━━━━━ Data ━━━━━

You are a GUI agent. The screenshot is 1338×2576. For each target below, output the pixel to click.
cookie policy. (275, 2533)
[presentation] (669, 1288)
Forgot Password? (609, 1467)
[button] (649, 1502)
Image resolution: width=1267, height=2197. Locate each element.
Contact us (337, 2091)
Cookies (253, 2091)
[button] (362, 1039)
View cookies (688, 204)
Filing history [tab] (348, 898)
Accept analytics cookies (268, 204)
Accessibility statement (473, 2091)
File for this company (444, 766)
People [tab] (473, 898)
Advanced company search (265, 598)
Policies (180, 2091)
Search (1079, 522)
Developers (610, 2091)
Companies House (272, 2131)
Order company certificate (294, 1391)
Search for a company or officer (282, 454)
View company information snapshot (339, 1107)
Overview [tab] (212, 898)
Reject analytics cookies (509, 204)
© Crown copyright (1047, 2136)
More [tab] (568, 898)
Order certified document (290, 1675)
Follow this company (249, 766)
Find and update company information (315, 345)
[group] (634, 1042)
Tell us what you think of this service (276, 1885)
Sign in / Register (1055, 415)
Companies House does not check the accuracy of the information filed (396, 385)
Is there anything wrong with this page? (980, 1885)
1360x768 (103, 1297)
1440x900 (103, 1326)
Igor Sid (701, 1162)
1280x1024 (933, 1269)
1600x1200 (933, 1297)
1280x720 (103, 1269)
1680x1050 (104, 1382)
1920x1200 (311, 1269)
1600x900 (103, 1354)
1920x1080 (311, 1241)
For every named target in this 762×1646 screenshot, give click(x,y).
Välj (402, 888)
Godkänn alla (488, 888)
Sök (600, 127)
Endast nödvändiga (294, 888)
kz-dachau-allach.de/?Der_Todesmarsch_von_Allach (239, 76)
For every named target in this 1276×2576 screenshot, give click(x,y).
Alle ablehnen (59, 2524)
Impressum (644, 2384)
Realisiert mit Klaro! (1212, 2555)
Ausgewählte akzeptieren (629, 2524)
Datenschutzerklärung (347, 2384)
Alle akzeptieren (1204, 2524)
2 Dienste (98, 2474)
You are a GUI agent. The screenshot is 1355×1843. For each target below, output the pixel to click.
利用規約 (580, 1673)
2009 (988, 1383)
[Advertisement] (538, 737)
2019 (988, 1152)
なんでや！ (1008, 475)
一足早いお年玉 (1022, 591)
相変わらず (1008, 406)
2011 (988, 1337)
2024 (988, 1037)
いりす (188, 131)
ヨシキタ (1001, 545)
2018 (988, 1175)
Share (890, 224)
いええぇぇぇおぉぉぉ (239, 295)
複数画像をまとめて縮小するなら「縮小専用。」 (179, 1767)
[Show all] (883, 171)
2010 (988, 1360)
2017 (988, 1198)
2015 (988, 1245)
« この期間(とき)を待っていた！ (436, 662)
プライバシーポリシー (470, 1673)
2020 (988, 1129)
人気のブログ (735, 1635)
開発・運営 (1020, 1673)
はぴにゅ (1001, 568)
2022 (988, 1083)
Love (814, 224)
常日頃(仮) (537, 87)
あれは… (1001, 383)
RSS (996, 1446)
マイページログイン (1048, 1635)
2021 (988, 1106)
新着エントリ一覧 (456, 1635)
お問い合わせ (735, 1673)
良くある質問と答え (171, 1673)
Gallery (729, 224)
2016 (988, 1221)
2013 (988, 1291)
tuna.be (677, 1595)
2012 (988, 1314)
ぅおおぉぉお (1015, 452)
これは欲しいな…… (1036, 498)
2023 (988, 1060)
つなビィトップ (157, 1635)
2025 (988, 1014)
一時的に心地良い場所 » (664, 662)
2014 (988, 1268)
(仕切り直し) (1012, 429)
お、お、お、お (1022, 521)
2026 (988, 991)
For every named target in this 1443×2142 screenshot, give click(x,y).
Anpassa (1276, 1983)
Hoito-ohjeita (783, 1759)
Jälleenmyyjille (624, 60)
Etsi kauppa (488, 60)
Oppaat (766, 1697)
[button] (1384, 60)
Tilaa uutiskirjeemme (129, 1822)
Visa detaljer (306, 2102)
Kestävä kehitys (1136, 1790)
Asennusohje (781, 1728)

━━━━━

[Stated problem] Rewrite every item above, putting "image" wherever "screenshot" appears and leaving everything else unchanged.

[Answer to the exercise]
You are a GUI agent. The image is 1338×2576. For each target below, output the pixel to click.
cookie policy. (275, 2533)
[presentation] (669, 1288)
Forgot Password? (609, 1467)
[button] (649, 1502)
Image resolution: width=1267, height=2197. Locate each element.
Contact us (337, 2091)
Cookies (253, 2091)
[button] (362, 1039)
View cookies (688, 204)
Filing history [tab] (348, 898)
Accept analytics cookies (268, 204)
Accessibility statement (473, 2091)
File for this company (444, 766)
People [tab] (473, 898)
Advanced company search (265, 598)
Policies (180, 2091)
Search (1079, 522)
Developers (610, 2091)
Companies House (272, 2131)
Order company certificate (294, 1391)
Search for a company or officer (282, 454)
View company information snapshot (339, 1107)
Overview [tab] (212, 898)
Reject analytics cookies (509, 204)
© Crown copyright (1047, 2136)
More [tab] (568, 898)
Order certified document (290, 1675)
Follow this company (249, 766)
Find and update company information (315, 345)
[group] (634, 1042)
Tell us what you think of this service (276, 1885)
Sign in / Register (1055, 415)
Companies House does not check the accuracy of the information filed (396, 385)
Is there anything wrong with this page? (980, 1885)
1360x768 (103, 1297)
1440x900 (103, 1326)
Igor Sid (701, 1162)
1280x1024 (933, 1269)
1600x1200 (933, 1297)
1280x720 (103, 1269)
1680x1050 (104, 1382)
1920x1200 (311, 1269)
1600x900 (103, 1354)
1920x1080 (311, 1241)
For every named target in this 762×1646 image, give click(x,y).
Välj (402, 888)
Godkänn alla (488, 888)
Sök (600, 127)
Endast nödvändiga (294, 888)
kz-dachau-allach.de/?Der_Todesmarsch_von_Allach (239, 76)
For every named target in this 1276×2576 image, give click(x,y).
Alle ablehnen (59, 2524)
Impressum (644, 2384)
Realisiert mit Klaro! (1212, 2555)
Ausgewählte akzeptieren (629, 2524)
Datenschutzerklärung (347, 2384)
Alle akzeptieren (1204, 2524)
2 Dienste (98, 2474)
You are a GUI agent. The image is 1355×1843. For each target below, output the pixel to click.
利用規約 (580, 1673)
2009 (988, 1383)
[Advertisement] (538, 737)
2019 (988, 1152)
なんでや！ (1008, 475)
一足早いお年玉 (1022, 591)
相変わらず (1008, 406)
2011 (988, 1337)
2024 (988, 1037)
いりす (188, 131)
ヨシキタ (1001, 545)
2018 (988, 1175)
Share (890, 224)
いええぇぇぇおぉぉぉ (239, 295)
複数画像をまとめて縮小するなら「縮小専用。」 (179, 1767)
[Show all] (883, 171)
2010 (988, 1360)
2017 (988, 1198)
2015 (988, 1245)
« この期間(とき)を待っていた！ (436, 662)
プライバシーポリシー (470, 1673)
2020 (988, 1129)
人気のブログ (735, 1635)
開発・運営 (1020, 1673)
はぴにゅ (1001, 568)
2022 (988, 1083)
Love (814, 224)
常日頃(仮) (537, 87)
あれは… (1001, 383)
RSS (996, 1446)
マイページログイン (1048, 1635)
2021 (988, 1106)
新着エントリ一覧 (456, 1635)
お問い合わせ (735, 1673)
良くある質問と答え (171, 1673)
Gallery (729, 224)
2016 (988, 1221)
2013 (988, 1291)
tuna.be (677, 1595)
2012 (988, 1314)
ぅおおぉぉお (1015, 452)
これは欲しいな…… (1036, 498)
2023 (988, 1060)
つなビィトップ (157, 1635)
2025 (988, 1014)
一時的に心地良い場所 » (664, 662)
2014 (988, 1268)
(仕切り直し) (1012, 429)
お、お、お、お (1022, 521)
2026 (988, 991)
For every named target in this 1443×2142 image, give click(x,y).
Anpassa (1276, 1983)
Hoito-ohjeita (783, 1759)
Jälleenmyyjille (624, 60)
Etsi kauppa (488, 60)
Oppaat (766, 1697)
[button] (1384, 60)
Tilaa uutiskirjeemme (129, 1822)
Visa detaljer (306, 2102)
Kestävä kehitys (1136, 1790)
Asennusohje (781, 1728)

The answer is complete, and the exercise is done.